▶ **Given exercise**
Arrange the listing from the line containing "Task: Launch the" down to the line containing "Looking at the screenshot, I should (68, 286)." as a two-column CSV with the headers request and answer. Give one row for each request, with its text and its answer each in a single quoted field and any line breaks replaced by spaces.

▶ **Listing for locating described items**
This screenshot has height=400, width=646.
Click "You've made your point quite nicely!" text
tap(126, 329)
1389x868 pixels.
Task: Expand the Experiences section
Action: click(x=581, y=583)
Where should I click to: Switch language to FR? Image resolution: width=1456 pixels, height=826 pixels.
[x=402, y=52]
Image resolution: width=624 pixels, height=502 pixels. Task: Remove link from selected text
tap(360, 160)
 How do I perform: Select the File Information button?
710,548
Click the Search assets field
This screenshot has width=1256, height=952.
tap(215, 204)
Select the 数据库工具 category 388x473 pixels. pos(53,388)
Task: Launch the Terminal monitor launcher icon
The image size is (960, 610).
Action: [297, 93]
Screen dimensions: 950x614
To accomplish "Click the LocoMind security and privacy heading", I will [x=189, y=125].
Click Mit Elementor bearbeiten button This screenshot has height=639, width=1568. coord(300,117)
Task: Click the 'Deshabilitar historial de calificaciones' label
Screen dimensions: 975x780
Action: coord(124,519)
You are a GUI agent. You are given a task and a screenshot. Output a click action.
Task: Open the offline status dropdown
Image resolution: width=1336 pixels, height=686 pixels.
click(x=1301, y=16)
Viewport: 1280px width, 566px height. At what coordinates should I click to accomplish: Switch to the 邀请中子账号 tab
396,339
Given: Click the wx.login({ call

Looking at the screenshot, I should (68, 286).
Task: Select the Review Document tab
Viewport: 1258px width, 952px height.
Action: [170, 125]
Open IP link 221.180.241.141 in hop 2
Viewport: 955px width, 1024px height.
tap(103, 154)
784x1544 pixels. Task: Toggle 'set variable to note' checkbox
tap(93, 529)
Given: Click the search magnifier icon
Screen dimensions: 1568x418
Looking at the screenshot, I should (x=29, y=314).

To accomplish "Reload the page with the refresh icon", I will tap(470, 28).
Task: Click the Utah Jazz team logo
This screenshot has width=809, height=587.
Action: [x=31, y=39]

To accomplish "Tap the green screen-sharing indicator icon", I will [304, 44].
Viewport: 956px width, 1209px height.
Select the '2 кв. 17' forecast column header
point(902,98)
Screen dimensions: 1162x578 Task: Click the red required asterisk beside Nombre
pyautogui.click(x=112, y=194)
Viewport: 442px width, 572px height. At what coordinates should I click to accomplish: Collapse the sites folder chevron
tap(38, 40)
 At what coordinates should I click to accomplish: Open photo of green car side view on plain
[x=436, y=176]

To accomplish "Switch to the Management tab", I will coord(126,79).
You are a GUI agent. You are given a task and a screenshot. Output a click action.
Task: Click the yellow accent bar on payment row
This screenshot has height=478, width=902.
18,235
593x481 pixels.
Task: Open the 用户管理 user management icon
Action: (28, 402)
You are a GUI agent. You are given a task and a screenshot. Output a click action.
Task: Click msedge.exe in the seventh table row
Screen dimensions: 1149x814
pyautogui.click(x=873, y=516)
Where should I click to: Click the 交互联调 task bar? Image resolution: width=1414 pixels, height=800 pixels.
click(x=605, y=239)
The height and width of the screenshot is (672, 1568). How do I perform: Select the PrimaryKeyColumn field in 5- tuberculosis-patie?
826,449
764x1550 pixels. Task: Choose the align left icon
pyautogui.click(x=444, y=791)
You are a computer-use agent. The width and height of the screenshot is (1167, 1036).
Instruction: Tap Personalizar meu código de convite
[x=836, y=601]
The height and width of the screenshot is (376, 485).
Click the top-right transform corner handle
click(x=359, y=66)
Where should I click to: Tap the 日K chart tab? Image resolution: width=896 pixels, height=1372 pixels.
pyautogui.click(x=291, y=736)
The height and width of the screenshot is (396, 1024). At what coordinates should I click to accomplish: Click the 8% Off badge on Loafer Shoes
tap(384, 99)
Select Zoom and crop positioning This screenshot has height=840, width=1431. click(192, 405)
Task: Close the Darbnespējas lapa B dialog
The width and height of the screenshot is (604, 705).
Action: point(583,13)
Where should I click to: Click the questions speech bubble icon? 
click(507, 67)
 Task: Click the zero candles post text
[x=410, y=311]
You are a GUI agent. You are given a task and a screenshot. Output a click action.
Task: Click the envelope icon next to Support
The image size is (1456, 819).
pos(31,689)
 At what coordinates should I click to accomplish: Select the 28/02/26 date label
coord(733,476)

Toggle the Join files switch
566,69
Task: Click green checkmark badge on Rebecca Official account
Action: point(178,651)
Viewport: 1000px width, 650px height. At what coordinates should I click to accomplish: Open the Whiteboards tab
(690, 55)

▶ **Task response**
request,answer
"Task: Launch the Terminal monitor launcher icon The image size is (960, 610).","Action: [297, 93]"
"Screen dimensions: 950x614 To accomplish ""Click the LocoMind security and privacy heading"",","I will [x=189, y=125]."
"Click Mit Elementor bearbeiten button This screenshot has height=639, width=1568.","coord(300,117)"
"Task: Click the 'Deshabilitar historial de calificaciones' label Screen dimensions: 975x780","Action: coord(124,519)"
"You are a GUI agent. You are given a task and a screenshot. Output a click action. Task: Open the offline status dropdown Image resolution: width=1336 pixels, height=686 pixels.","click(x=1301, y=16)"
"Viewport: 1280px width, 566px height. At what coordinates should I click to accomplish: Switch to the 邀请中子账号 tab","396,339"
"Given: Click the wx.login({ call","Looking at the screenshot, I should (68, 286)."